If you have a 401(k) with a mix of stocks and bonds, remember that the value of some of those bonds are made assuming that someone, somewhere, keeps paying their credit card bills, keeps paying their mortgage, keeps buying cars on credit.
The average American Household owes $8,400 in credit card and other revolving debt, but through the magic of Bretton-Woods finance, that debt can represent well over $32,000 is "asset values" by the time it's recorded on various company balance sheets. It's all about the idea that the amortization of debt causes positive cash-flows for someone else.
There are several things that are at work here.
First of all, there's the basic fact that 1 million credit cards are about to be turned off all at once because the issuing company is in trouble. This is very different than the tactics being used by other issuers - credit line decreases, balance chasing, interest rate boosts, and of course fees. In those cases, they WANT customers who are on shaky ground to balance transfer out or simply pay more in interest to cover the losses of other defaults.
Your bigger, safer card issuers are happy to drop the bottom 15% of their customers, and even a 10% default rate is survivable if many of the other customers are paying more interest to cover the losses.
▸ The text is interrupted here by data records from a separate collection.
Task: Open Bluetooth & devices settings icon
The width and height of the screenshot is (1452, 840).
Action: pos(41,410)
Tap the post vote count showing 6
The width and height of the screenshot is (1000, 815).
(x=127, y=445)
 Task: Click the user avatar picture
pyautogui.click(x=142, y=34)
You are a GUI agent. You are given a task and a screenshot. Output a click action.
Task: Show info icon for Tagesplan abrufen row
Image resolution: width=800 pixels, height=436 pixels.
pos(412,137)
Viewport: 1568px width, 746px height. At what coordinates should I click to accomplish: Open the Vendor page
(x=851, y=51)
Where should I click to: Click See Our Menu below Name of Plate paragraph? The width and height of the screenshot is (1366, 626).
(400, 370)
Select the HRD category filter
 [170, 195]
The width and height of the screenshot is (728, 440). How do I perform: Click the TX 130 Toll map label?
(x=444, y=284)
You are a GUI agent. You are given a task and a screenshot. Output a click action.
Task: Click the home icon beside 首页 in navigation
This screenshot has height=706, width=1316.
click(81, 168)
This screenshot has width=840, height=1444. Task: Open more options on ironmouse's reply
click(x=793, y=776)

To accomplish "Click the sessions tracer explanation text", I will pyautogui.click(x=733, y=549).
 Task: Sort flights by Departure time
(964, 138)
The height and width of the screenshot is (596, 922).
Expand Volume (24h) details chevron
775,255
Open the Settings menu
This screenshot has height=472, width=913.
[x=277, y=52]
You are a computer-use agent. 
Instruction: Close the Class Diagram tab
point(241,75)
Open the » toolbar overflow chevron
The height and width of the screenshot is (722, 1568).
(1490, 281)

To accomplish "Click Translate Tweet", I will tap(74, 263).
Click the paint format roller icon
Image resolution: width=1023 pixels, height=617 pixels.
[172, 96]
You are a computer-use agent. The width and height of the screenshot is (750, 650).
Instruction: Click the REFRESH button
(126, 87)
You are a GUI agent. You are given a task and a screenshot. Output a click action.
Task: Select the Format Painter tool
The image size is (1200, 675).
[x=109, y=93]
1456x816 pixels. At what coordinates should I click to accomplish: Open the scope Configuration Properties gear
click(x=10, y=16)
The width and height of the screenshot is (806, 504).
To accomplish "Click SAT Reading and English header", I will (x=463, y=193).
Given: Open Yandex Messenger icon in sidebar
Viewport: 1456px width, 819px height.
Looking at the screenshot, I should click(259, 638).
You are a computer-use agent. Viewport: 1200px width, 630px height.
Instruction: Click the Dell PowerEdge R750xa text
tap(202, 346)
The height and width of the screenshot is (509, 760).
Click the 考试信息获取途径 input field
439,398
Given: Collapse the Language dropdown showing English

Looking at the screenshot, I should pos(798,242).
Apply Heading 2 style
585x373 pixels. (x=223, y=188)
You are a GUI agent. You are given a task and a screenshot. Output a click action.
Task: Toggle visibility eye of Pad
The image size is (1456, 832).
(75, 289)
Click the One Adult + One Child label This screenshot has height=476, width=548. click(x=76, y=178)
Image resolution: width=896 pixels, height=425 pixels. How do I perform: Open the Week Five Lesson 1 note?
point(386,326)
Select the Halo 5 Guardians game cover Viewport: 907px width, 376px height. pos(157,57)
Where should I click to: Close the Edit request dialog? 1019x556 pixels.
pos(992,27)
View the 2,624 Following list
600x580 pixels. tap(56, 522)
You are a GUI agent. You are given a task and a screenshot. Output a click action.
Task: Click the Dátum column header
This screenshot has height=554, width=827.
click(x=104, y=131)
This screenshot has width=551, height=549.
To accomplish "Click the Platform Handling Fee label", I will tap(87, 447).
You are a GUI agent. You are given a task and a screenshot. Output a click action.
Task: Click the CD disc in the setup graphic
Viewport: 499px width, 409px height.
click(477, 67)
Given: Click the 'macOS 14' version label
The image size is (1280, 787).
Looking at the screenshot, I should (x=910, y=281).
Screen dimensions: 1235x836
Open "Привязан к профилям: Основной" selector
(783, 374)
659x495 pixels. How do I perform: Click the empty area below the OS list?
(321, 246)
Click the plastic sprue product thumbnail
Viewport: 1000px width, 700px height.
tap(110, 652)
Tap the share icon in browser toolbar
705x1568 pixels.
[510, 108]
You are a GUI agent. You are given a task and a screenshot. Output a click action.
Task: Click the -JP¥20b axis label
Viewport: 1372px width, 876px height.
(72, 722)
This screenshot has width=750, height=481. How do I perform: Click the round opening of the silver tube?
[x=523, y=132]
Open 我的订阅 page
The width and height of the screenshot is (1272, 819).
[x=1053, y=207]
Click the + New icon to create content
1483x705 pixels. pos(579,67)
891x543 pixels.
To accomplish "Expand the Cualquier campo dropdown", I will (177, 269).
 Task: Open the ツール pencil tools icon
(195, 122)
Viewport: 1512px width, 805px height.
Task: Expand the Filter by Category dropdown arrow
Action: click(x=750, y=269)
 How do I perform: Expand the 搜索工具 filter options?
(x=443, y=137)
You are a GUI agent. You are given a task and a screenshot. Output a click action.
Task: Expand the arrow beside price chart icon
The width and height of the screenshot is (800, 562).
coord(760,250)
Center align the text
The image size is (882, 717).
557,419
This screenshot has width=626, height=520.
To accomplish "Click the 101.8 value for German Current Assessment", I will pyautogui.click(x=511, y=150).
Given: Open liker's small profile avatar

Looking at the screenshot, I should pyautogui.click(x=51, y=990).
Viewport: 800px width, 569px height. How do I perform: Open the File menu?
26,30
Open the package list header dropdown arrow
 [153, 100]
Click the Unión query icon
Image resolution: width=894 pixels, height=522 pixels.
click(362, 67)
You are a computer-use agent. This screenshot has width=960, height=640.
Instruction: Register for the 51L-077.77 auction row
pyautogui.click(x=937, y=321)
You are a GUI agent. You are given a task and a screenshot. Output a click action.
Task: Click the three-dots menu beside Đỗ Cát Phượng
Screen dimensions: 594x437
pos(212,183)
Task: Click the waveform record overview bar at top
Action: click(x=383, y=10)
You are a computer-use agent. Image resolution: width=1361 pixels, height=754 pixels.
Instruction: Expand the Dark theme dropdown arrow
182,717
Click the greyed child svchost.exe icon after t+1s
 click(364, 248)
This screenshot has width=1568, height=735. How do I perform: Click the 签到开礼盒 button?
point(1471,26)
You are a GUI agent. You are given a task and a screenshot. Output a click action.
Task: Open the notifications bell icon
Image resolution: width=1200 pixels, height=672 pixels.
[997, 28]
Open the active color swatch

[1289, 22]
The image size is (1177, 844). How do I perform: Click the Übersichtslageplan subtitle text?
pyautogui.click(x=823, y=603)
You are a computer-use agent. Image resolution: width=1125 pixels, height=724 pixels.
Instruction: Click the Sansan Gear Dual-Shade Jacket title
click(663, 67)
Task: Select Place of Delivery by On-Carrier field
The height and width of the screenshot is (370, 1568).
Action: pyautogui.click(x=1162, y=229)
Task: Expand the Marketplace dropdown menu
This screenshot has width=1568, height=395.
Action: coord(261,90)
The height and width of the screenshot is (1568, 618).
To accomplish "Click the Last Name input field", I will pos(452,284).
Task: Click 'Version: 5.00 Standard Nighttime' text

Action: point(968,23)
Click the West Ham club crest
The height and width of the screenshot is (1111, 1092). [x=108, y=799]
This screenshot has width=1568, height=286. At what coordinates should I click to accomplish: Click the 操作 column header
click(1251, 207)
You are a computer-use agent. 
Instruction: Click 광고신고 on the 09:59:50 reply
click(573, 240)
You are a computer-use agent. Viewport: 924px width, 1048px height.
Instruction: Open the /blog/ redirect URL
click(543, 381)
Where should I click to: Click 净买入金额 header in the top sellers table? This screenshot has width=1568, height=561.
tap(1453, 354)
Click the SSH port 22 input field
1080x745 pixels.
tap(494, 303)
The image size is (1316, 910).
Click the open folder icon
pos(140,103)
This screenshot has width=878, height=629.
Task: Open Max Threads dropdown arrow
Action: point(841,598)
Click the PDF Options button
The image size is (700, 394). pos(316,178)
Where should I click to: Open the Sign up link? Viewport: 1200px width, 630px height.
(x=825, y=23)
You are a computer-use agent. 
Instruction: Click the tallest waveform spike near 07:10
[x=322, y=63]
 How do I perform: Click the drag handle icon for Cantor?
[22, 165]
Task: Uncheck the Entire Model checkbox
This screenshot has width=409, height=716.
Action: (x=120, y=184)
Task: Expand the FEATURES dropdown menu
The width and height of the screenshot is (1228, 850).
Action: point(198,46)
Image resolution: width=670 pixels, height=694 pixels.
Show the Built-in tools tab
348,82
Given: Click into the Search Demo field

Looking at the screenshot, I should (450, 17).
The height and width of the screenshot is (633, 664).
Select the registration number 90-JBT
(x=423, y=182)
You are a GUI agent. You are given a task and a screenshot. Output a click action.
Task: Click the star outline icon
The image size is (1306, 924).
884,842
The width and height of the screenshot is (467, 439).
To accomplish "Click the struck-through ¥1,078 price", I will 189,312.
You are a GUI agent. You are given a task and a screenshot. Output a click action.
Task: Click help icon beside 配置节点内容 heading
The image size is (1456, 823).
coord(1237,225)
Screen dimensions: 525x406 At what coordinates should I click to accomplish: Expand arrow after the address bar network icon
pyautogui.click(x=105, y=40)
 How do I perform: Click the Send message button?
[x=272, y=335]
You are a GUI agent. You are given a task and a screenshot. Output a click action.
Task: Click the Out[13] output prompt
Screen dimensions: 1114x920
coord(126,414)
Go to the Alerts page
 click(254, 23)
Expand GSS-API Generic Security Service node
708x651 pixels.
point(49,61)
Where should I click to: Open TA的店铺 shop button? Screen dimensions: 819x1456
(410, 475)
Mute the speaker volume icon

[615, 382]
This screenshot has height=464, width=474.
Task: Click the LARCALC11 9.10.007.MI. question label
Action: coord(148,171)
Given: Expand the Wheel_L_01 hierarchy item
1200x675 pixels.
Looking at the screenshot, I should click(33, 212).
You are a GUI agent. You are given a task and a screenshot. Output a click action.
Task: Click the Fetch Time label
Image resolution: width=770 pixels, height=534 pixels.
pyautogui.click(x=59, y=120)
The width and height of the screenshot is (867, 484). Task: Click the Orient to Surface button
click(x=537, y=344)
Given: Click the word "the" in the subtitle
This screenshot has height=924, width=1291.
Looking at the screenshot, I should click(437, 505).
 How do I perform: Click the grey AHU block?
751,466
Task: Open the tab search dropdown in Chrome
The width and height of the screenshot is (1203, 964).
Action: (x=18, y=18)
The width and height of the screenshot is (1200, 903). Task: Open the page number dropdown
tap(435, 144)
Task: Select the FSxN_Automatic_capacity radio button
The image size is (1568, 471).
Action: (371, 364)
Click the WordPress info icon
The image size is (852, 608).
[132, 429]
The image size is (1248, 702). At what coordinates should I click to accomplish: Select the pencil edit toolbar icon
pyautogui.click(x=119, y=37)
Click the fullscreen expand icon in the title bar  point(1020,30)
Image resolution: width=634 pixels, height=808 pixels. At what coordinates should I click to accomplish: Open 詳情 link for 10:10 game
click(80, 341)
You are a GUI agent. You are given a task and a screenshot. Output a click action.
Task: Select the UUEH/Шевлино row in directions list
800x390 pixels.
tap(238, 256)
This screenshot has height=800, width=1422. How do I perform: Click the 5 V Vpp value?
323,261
The main reason this card shutting down might matter to you is if you have a card with a small issuer like this and you're relying on it to manage your cashflow, even if you pay on time every time, even if you don't carry a balance, your credit facility just vanished - and getting credit might not be possible at all. If you can't gain access to the most rudimentary levels of credit - for things like buying supplies or paying for shipping - you might not be able to stay in business.
If this was just for a company that issued personal cards, that would be one thing, but this company serviced smaller businesses and they hit a default rate of 20%. That's massive and reflects a deeper level of financial trauma.
In addition, this shutdown not only affects the good and bad cardholders, it affects (in a tiny way, but still) the bond market, as they are basically telling the bondholders, "whoops you bought total junk" and they are poised to pay back only $0.65 on every dollar invested. yes, there are "junk" rated bonds all the time, but this is the first of what will be a new and fairly miserable effect of the "tightening credit market"
As an aside - Visa recently reported that the majority of all Visa card transactions were debit card transactions - NOT credit cards. Payment processing systems will do fine. It's the issuance of credit that's changing.
If you need credit to operate your business or your home, this would be a good time to look at your actual ability to simply pay your bills and see if you could actually do it without the credit float.
Anyway, I'd suggest that my previous statement that "credit cards are accepted everywhere" while still true does not matter to a million cardholders who now have some useless plastic in their wallet.